Так я обнаружила, что с потолка на меня уставилось всевидящее око Саурона, черное, с красным зрачком, а слева... слева в плевательнице уже начинала зарождаться новая форма жизни. Звуки, с которыми это происходило, были жуткими, смотреть же на это и вовсе было невозможно. К счастью, в кабинет вихрем влетела медсестра. За несколько секунд она выдала доктору заветную банку, распахнула окно и стала наводить порядок. Доктор заметно оживился:
- Прикройте же дверь, нас может сдуть в коридор! - с этими словами хирург извлек из баночки что-то, напоминающее бинт в форме глиста, пропитанное неизвестной субстанцией. Он отрезал от этого хвостик и собрался засунуть его мне в рот. Я, конечно, представляла себе все совсем не так.
- Вкусняшка, да? - вообще вся та радость, с которой доктор делал всякие гадости, в конце концов, стала вызывать у меня смех. Во рту появился стойкий привкус йода. - Ну вот и все! Ешь, молись, люби! Принимай таблетки – по две три раза в день. Чисть зубы, ни в чем себе не отказывай. В понедельник - к стоматологу по месту прописки. Ну, ничего не болит?
- Честное слово, доктор, у меня изначально ничего не болело. До сегодняшнего утра, пока все вы не стали заглядывать мне в рот и проверять, все ли у меня в порядке. А теперь болит!
- А ЗАЧЕМ ТЫ ЕГО ВООБЩЕ ВЫРЫВАЛА?
***
- Я НЕ ЗНАЮ, ДОКТОР! - услышать «тот самый вопрос» от хирурга было обидно до зеленых соплей. - Мой стоматолог сказал, что зуб... что кривой... что щека, что соседний зуб, что...

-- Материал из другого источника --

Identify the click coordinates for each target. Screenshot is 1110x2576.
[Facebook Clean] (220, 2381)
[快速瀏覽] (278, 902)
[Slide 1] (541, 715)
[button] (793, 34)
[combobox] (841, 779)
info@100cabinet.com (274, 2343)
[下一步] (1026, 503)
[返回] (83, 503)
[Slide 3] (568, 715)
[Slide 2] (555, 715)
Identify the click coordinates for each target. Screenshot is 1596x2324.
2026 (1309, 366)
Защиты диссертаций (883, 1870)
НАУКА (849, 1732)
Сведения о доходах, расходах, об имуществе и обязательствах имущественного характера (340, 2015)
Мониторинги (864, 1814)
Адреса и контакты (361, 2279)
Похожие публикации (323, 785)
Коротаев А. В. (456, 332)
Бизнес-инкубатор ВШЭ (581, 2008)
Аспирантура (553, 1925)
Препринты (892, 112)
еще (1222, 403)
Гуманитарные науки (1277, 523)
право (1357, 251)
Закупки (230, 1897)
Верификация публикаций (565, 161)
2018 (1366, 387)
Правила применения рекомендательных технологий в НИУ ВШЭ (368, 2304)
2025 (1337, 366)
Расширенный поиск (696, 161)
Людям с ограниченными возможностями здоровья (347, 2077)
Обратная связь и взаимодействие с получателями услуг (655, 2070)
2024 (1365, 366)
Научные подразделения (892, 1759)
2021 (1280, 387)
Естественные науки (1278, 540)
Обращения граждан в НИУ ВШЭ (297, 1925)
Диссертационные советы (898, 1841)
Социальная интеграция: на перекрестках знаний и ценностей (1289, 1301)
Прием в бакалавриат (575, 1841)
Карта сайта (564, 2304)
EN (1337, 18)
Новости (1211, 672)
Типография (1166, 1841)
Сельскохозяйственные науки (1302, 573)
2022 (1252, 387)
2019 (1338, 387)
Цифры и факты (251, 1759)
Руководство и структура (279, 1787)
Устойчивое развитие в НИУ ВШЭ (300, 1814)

- У меня четыре кривых зуба мудрости. Живу - не тужу. Придумала себе какую-то ерунду, - отмахнулся доктор и ушел к своему более сообразительному компьютеру.
Я вышла, поверженная, в коридор. Первый раз в жизни усомнившись в своем идеальном и голубоглазом сами знаете ком. Я одевалась так вдумчиво и долго, что хирург, выскочив из кабинета сколько-то минут спустя, совсем не ожидал меня там увидеть:
- Как, ты еще не ушла?!
- Знаете, мне так понравилось, что я решила остаться.
- Ну так заходи - ложись! - хохотнул доктор и убежал по коридору, который был ему на пару размеров мал. Тут я осознала, что вырвала этот настырный цепкий пережиток эволюции только для того, чтобы всем вам об этом рассказать. Вчера я осмелилась на него посмотреть. Он оказался не таким, каким я его себе представляла на ощупь. Уже четвертый день жизнь моя делится на отрезки «от ибупрофена до ибупрофена», и через 10 минут я пойду знакомиться с хирургом по месту прописки. Так вот, дай-то Боуи, чтобы после этого мне не о чем было рассказать.